Em 2024, o Brasil registrou um alarmante total de 37.150 mortes no trânsito, com um destaque preocupante para o aumento das fatalidades envolvendo motocicletas, que totalizaram 15.459 casos e representaram 41,6% dos óbitos nas vias públicas. Esses dados são ainda mais impactantes quando comparados a 2014, ano em que, embora o número total de mortes tenha sido maior—com 43.780 óbitos registradas—, a porcentagem de mortes envolvendo motocicletas era significativamente inferior, correspondendo a 28,7% com 12.604 fatalidades.

O estudo que revela essas estatísticas foi elaborado pelo Instituto de Pesquisa Econômica Aplicada (Ipea) e pelo Fórum Brasileiro de Segurança Pública (FBSP) e classifica o trânsito como uma das principais formas de violência letal no país. Embora tenha sido observada uma redução de 20% no número total de falecimentos em uma década, o crescimento das mortes de motociclistas é alarmante, com um aumento de 38% apenas entre 2019 e 2024. Esse cenário é particularmente grave nas regiões Norte e Nordeste, onde a expansão da economia dos aplicativos contribuiu para que as motocicletas se tornassem não apenas veículos de transporte, mas ferramentas essenciais para a sobrevivência econômica de muitos trabalhadores.

Em 2024, a taxa de mortalidade no trânsito situou-se em 17,5 óbitos por 100 mil habitantes, um valor inferior ao de 2014 (21,9 por 100 mil), porém os especialistas expressam preocupação com a crescente tendência de aumento. A pressão por produtividade, somada à ausência de proteção social e jornadas de trabalho intensas, transforma os motociclistas de aplicativos em um dos grupos mais vulneráveis às fatalidades diárias.

Estatísticas de estados como o Piauí, onde as motocicletas foram responsáveis por 72,7% das mortes no trânsito, realçam a gravidade da situação. Para mitigar os números alarmantes, especialistas pautam a urgência de implementar medidas que envolvam a educação para o trânsito, a redução de velocidade e melhorias na infraestrutura viária.
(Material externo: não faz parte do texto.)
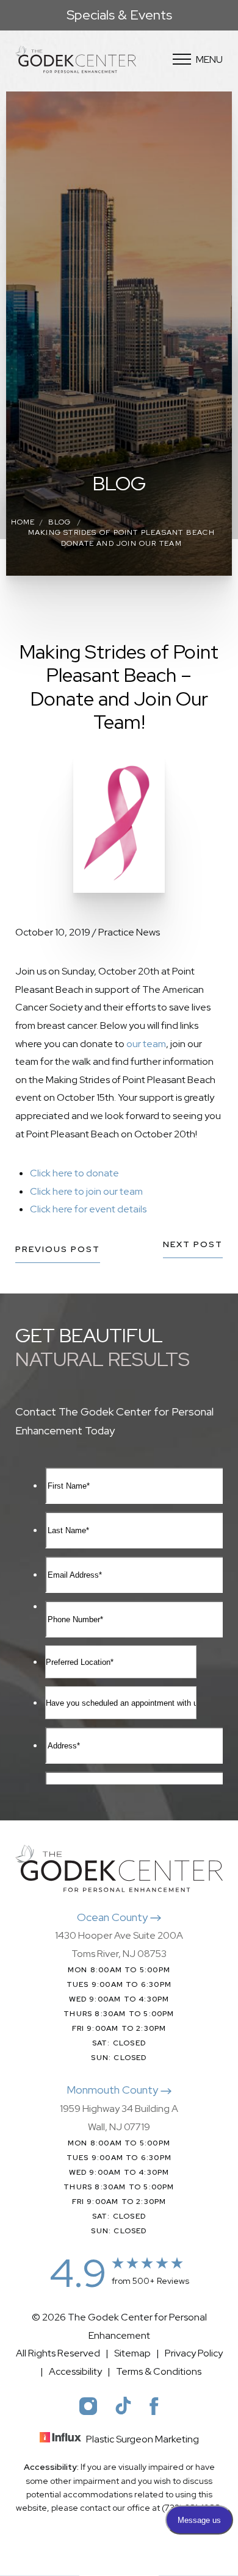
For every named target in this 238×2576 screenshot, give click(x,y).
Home (23, 522)
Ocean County (113, 1917)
No campo da segurança pública, o panorama das armas de fogo também apresenta dados relevantes. Em 2024, o Brasil contabilizou 29.870 homicídios cometidos com armas de fogo, uma queda de 8,8% em relação ao ano anterior e 31,2% em comparação a 2014. Apesar da redução, a alarmante taxa de 14,1 homicídios por 100 mil habitantes revela que a violência letal continua a ser uma questão premente. A análise indica um padrão de fragmentação nas dinâmicas de violência, destacando as diferenças regionais e as necessidades específicas de cada área para lidar com essa crescente crise de segurança.